I had a unremarkable childhood as far as spiritual connections go. I grew up in the state of Indiana in the United States, daughter of a professor and a third grade teacher. Intelligence and hard work were valued whereas emotional and spiritual aspects were not. I have no memory of spiritual experiences as a child. I didn’t see spirits, communicate with animals, nor was I aware of anything beyond what my five senses reported. Climbing trees, hiking in the woods, roller skating, bug collecting, voracious reading, and jumping rope consumed my days.
My brother and I attended the Presbyterian church on the other side of the ravine behind our house when forced. I remember playing with Matchbox cars in the back of my Sunday school class, impatient for class to end. While attending The University of Michigan in the late 80’s I became genuinely interested in religion, joining a Methodist church, a choice influenced by a Methodist childhood friend whose family life I envied and admired. I even got baptized there when I was 28. I attended services consistently, joined a Bible study group, and made my life God-centric as best I could while slogging through my doctoral program in chemical engineering. My interest didn’t last, however, because I eventually realized “being good” in the religious sense was just another form of perfectionism for me. Over the ensuing years, as the idea of a divine entity made less and less rational sense to me, I stopped believing in God.
So when I “asked the universe for a change” in 2007, prodded by our financial advisor tired of hearing me complain about how unhappy I was at IBM, I was stunned by what happened. While I was giving my husband a backrub for his knotted back muscles, an ever-present side effect of his rigorous cycling training, I suddenly had the sense I could do something with energy so I lifted my hands off his back, let the energy direct itself, and suddenly all his back muscles relaxed. At the time neither one of us could comprehend what had happened having never heard of such a thing. I hadn’t even been touching him!
My amazement deepened when my husband hyper-extended his knee a few days later, declaring his cycling season over while hobbling around the house.
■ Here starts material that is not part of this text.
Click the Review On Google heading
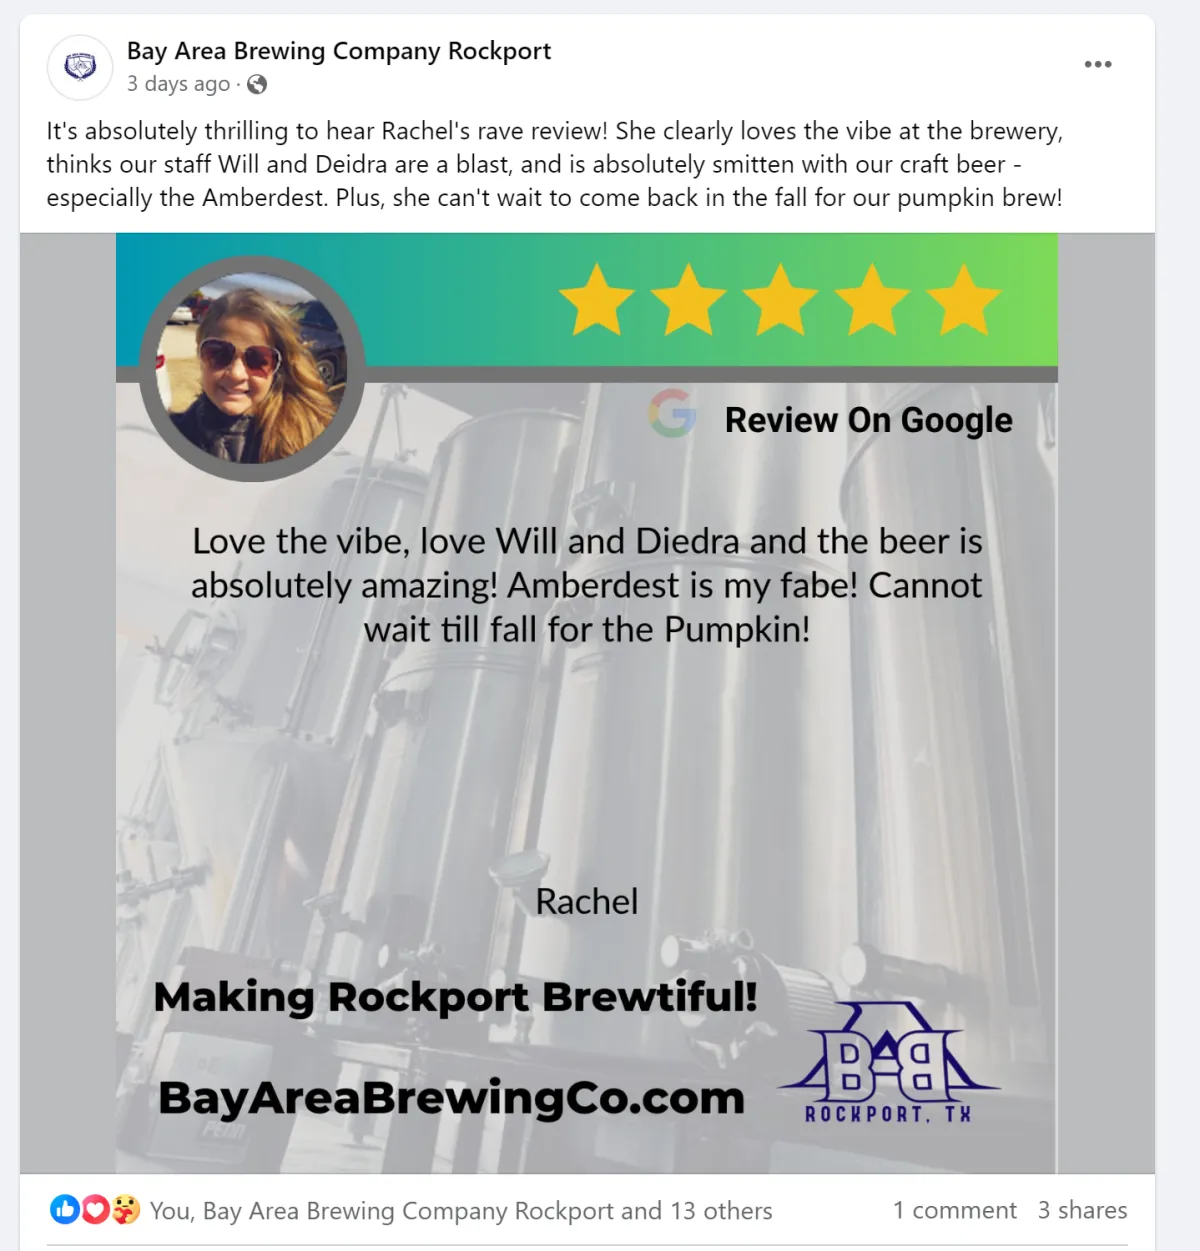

I, for reasons unknown to me, told him I “thought I could do something” and had him sit down on the couch. As I cupped my hands a few inches away from either side of his knee, I felt a white light come down through me and into my hands, its presence so powerful and loving it brought tears to my eyes, and again let the energy do whatever it was doing. When my husband got up from the couch, his pain was gone and he resumed cycling the next day. At this point I was clear “I” hadn’t done it. Suddenly I knew beyond any doubt a force much greater than I was at work in this universe, a force I eventually felt comfortable calling God.
Do you believe in a higher power or divine forces? How did you come to believe or not believe?